→ The task:
Within the listing below, the lines to output run from the one containing "Viewport: 1568px width, 730px height." through the one containing "Task: Click empty"; copy them exactly and nothing else.
☆ ☆ ☆ ☆
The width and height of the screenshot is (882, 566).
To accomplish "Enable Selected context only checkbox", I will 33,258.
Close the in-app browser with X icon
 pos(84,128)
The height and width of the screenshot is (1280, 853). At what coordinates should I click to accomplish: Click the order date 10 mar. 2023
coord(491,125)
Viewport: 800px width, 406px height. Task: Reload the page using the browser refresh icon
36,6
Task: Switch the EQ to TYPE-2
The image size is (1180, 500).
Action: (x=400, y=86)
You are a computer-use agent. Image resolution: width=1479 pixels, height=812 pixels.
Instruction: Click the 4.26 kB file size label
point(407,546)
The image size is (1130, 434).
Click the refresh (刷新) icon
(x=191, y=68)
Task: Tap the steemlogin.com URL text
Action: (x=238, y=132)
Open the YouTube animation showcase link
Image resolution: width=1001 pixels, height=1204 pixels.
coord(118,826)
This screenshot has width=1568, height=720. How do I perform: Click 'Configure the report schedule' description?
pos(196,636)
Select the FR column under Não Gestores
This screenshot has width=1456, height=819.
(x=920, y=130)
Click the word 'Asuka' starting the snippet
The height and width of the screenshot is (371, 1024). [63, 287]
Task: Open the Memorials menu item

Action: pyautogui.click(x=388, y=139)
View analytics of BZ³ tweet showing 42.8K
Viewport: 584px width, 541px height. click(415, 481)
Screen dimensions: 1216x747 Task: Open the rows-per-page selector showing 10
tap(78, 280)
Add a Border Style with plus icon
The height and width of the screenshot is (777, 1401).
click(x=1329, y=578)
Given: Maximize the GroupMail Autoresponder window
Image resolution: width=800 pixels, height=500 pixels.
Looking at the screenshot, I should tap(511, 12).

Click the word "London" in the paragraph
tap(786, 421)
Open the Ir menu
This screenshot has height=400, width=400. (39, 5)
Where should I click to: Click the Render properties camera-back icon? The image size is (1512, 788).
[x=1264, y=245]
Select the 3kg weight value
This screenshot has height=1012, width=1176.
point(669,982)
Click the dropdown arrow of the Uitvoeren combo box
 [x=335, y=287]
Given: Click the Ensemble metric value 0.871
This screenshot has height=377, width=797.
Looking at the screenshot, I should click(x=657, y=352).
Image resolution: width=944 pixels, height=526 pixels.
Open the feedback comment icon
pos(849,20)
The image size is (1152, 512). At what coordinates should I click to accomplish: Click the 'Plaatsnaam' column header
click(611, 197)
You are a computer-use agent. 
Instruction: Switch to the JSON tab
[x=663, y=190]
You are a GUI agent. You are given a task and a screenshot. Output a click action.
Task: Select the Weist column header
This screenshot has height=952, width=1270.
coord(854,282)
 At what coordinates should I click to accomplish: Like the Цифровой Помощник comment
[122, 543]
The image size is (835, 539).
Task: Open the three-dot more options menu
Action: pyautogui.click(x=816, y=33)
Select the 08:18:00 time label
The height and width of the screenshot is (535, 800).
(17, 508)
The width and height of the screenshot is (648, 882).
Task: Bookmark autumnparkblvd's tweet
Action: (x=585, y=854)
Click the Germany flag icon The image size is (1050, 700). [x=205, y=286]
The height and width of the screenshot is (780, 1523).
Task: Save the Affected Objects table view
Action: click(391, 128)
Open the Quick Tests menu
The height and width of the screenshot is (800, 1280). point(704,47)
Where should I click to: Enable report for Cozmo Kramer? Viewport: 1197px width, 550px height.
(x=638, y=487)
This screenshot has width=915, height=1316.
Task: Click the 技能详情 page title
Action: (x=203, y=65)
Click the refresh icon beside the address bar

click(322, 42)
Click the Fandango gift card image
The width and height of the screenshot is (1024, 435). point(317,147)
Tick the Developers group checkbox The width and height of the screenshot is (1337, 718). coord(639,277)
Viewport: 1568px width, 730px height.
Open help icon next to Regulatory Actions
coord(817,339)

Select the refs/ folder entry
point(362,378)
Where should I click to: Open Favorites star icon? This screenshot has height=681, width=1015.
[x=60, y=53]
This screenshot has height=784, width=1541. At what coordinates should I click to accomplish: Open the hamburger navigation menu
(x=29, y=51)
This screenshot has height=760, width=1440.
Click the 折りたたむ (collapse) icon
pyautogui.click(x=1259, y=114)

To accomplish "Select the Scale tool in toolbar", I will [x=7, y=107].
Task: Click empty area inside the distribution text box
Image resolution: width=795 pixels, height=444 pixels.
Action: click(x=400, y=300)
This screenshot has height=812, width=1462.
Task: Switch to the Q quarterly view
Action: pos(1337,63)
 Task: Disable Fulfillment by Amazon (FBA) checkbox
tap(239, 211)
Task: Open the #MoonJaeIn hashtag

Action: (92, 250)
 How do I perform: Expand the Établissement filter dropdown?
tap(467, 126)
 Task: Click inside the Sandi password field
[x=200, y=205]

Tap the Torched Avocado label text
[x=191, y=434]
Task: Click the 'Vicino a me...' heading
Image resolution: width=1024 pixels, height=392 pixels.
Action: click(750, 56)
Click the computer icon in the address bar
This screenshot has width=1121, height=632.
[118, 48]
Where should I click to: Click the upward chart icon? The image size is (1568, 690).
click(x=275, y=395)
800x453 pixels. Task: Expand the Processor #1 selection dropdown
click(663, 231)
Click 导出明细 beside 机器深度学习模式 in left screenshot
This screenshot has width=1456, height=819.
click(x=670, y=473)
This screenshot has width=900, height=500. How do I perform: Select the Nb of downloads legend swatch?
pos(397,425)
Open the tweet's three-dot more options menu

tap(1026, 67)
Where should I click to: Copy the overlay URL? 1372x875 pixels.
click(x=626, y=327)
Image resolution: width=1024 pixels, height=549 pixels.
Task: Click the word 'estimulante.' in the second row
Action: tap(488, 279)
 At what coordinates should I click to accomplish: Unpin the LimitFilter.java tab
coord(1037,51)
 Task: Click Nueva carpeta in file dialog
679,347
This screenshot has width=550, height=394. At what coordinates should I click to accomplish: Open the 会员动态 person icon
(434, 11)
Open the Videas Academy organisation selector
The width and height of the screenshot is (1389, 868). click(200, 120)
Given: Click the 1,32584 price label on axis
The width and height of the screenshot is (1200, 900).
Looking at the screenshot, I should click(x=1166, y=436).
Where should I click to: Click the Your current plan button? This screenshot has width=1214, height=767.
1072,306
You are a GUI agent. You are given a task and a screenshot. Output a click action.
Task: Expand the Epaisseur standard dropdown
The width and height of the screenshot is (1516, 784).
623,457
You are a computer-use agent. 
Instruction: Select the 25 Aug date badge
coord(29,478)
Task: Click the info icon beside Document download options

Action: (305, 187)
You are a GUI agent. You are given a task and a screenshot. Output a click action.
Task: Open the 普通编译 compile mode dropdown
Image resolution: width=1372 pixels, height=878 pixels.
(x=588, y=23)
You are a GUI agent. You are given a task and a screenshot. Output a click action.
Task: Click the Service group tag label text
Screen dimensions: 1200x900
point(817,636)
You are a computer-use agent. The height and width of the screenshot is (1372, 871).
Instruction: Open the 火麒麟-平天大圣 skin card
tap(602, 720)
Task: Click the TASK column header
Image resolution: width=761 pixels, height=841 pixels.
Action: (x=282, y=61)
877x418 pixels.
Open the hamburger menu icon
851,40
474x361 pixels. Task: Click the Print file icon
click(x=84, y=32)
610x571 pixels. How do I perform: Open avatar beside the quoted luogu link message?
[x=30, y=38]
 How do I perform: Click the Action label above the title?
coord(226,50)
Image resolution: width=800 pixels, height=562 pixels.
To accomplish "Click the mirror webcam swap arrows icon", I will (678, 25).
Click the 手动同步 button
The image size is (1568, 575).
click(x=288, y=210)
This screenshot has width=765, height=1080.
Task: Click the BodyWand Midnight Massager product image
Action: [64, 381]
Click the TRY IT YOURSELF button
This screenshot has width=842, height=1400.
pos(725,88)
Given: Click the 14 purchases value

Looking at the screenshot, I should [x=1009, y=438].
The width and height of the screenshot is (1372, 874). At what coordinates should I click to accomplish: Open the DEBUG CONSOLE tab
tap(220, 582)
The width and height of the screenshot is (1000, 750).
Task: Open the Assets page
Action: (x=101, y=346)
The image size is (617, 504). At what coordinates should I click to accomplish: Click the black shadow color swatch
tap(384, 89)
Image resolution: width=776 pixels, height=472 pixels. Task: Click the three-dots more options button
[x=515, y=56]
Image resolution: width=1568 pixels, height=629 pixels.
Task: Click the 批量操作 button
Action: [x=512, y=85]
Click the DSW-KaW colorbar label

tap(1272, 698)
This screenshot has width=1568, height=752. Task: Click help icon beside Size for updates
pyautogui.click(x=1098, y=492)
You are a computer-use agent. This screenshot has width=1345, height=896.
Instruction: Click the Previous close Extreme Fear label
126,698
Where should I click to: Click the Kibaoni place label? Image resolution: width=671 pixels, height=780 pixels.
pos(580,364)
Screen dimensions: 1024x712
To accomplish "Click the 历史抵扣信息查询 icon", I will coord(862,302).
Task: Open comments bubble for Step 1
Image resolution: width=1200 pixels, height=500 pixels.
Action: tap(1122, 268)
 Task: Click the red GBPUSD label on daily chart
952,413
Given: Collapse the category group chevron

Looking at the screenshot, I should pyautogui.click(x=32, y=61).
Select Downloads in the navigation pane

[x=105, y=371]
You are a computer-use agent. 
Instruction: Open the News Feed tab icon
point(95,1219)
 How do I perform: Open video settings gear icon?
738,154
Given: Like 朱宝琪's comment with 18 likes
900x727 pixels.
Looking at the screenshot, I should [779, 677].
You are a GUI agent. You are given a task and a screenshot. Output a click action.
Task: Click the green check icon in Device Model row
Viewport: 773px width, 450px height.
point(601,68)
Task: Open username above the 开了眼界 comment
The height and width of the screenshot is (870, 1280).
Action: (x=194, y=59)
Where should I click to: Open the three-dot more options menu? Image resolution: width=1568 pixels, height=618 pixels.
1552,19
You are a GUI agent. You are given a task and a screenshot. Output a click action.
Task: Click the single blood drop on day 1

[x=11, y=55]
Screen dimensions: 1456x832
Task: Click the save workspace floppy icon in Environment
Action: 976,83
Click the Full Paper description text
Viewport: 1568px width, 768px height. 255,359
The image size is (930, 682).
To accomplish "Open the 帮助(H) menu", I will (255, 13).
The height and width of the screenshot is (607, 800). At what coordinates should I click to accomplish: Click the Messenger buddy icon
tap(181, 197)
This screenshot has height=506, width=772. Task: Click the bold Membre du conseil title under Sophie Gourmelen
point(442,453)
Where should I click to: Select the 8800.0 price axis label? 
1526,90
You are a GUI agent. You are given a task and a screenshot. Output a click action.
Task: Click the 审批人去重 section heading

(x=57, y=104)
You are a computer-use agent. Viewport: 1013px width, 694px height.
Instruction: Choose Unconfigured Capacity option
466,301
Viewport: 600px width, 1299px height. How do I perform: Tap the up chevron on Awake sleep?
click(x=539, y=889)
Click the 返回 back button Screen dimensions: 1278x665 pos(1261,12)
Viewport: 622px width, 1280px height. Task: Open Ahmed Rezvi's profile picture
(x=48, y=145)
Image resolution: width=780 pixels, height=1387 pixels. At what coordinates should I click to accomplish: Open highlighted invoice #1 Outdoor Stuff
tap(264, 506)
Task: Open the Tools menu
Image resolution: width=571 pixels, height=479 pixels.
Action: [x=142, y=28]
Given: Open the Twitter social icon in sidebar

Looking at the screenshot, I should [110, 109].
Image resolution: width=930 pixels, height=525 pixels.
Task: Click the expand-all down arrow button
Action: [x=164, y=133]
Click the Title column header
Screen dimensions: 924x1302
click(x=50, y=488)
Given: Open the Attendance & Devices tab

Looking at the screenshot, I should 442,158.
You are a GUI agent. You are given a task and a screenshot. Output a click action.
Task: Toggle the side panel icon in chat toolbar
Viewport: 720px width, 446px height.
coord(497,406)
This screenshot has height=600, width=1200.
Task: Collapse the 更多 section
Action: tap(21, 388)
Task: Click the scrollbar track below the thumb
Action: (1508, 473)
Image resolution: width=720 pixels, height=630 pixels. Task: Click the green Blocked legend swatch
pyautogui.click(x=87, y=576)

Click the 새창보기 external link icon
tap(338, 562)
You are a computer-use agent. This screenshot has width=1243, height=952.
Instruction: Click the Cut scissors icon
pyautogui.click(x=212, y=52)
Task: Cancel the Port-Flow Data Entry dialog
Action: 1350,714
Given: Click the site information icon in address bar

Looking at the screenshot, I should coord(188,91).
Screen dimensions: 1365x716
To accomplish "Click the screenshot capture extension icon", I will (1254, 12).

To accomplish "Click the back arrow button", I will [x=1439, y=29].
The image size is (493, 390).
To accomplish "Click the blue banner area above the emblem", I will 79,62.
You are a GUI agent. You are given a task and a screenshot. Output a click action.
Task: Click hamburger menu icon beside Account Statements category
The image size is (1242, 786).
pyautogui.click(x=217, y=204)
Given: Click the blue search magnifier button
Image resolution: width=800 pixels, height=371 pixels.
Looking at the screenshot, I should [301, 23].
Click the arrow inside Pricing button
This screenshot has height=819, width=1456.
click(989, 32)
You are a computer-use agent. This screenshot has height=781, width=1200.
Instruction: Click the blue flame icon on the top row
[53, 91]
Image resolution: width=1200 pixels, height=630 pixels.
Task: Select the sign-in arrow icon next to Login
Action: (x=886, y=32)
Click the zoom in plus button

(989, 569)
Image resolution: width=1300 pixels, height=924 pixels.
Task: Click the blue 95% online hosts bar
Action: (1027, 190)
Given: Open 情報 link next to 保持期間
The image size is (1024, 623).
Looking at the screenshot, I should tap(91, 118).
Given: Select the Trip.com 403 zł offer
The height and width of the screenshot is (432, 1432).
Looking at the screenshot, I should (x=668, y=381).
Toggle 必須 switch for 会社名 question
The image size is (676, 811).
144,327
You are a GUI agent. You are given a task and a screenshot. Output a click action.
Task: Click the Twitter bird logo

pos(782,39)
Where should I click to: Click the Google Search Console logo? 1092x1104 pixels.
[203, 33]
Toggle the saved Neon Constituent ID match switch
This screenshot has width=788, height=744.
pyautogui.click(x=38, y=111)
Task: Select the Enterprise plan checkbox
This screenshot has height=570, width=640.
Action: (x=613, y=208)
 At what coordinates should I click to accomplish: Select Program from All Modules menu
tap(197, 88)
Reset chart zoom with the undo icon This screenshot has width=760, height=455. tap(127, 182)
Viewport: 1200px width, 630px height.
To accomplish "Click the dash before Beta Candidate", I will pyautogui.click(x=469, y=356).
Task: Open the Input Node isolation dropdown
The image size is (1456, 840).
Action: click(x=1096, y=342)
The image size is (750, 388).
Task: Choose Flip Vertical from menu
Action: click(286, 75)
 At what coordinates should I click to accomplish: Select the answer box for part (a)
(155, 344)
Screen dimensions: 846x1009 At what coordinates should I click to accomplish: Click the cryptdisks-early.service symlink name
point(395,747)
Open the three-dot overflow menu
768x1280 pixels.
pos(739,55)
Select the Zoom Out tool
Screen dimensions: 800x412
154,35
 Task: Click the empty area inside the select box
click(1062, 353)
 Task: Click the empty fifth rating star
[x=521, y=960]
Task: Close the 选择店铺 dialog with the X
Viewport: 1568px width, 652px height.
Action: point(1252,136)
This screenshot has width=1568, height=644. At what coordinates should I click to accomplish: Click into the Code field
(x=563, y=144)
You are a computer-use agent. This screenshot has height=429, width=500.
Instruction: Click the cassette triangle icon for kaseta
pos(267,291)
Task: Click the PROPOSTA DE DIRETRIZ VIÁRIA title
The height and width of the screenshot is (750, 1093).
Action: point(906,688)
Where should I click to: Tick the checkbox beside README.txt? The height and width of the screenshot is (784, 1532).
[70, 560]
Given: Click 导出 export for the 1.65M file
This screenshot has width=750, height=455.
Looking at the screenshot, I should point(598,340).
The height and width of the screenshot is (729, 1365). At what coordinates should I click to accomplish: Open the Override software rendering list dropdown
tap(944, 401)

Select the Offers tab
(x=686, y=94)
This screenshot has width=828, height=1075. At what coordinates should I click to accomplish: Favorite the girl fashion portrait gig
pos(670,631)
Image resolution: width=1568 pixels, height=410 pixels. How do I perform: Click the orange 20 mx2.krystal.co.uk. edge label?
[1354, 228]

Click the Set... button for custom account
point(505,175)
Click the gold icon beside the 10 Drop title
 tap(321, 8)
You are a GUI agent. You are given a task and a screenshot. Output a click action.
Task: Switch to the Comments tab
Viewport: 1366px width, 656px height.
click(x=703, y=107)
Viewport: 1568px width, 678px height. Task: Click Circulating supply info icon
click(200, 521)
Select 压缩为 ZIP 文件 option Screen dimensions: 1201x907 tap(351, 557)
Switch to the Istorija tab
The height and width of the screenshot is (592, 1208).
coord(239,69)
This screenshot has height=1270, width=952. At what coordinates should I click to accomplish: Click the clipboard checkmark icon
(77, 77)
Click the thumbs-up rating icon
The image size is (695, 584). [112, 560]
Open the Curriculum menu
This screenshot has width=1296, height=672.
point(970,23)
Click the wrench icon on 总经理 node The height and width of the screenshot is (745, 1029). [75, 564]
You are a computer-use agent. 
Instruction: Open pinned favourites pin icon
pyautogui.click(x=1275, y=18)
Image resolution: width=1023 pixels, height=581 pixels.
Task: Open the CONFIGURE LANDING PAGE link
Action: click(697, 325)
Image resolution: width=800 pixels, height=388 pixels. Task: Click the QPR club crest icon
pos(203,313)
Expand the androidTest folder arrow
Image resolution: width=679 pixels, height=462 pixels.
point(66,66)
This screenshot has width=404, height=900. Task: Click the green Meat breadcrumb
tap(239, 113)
☆ ☆ ☆ ☆
→ Task output:
Viewport: 1568px width, 730px height.
Open help icon next to Regulatory Actions
coord(817,339)

Select the refs/ folder entry
point(362,378)
Where should I click to: Open Favorites star icon? This screenshot has height=681, width=1015.
[x=60, y=53]
This screenshot has height=784, width=1541. At what coordinates should I click to accomplish: Open the hamburger navigation menu
(x=29, y=51)
This screenshot has height=760, width=1440.
Click the 折りたたむ (collapse) icon
pyautogui.click(x=1259, y=114)

To accomplish "Select the Scale tool in toolbar", I will [x=7, y=107].
Task: Click empty area inside the distribution text box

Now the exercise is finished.